(Input data Opens)

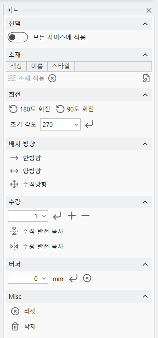Click 수평 반전 복사 option

tap(36, 246)
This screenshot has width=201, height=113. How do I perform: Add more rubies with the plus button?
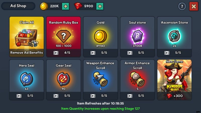(x=100, y=6)
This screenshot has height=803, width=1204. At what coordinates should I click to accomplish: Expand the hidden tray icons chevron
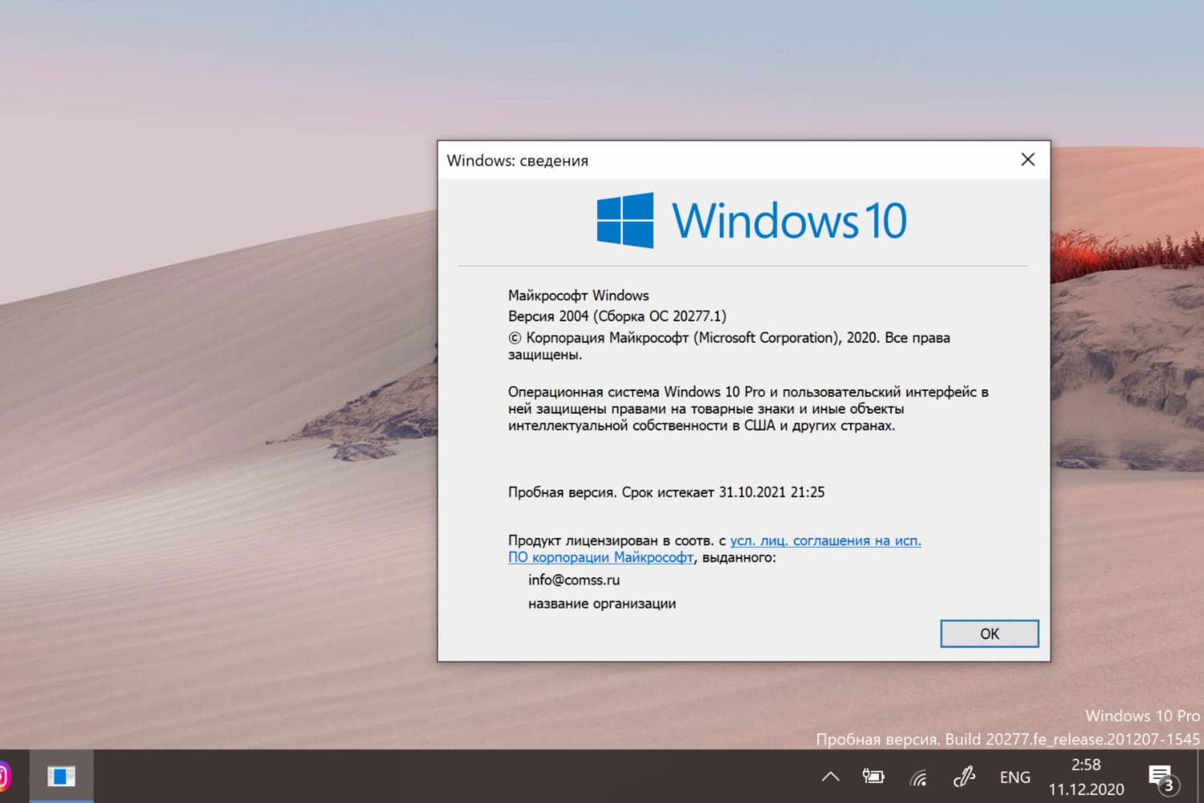830,777
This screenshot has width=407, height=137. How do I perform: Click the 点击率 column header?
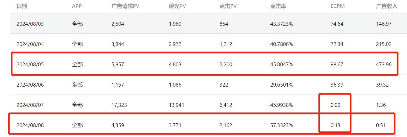coord(278,6)
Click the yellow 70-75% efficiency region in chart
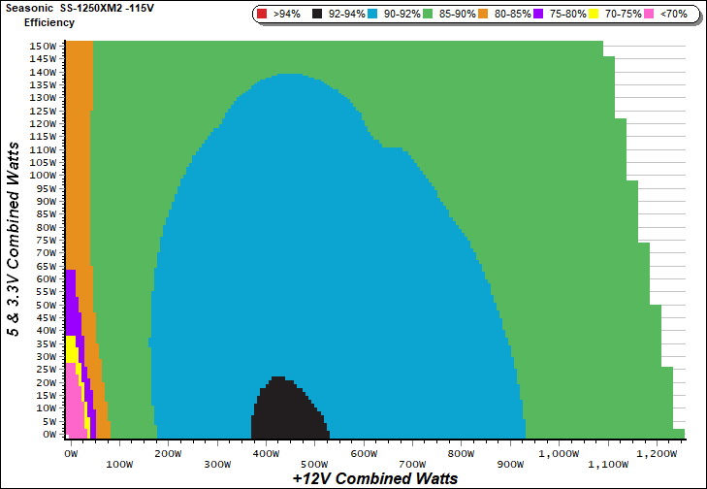707x489 pixels. click(71, 351)
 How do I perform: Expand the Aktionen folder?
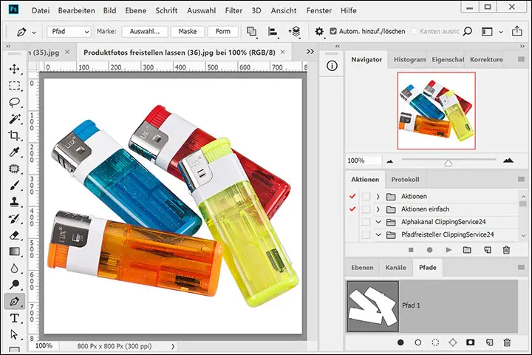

(Input data Closes)

What you have to do - Transcribe nothing but the lines from the one containing "Click the yellow" through the final line of the records, exactly as written and without pictures.

Task solution -
Click the yellow 70-75% efficiency region in chart
707x489 pixels. click(71, 351)
 How do I perform: Expand the Aktionen folder?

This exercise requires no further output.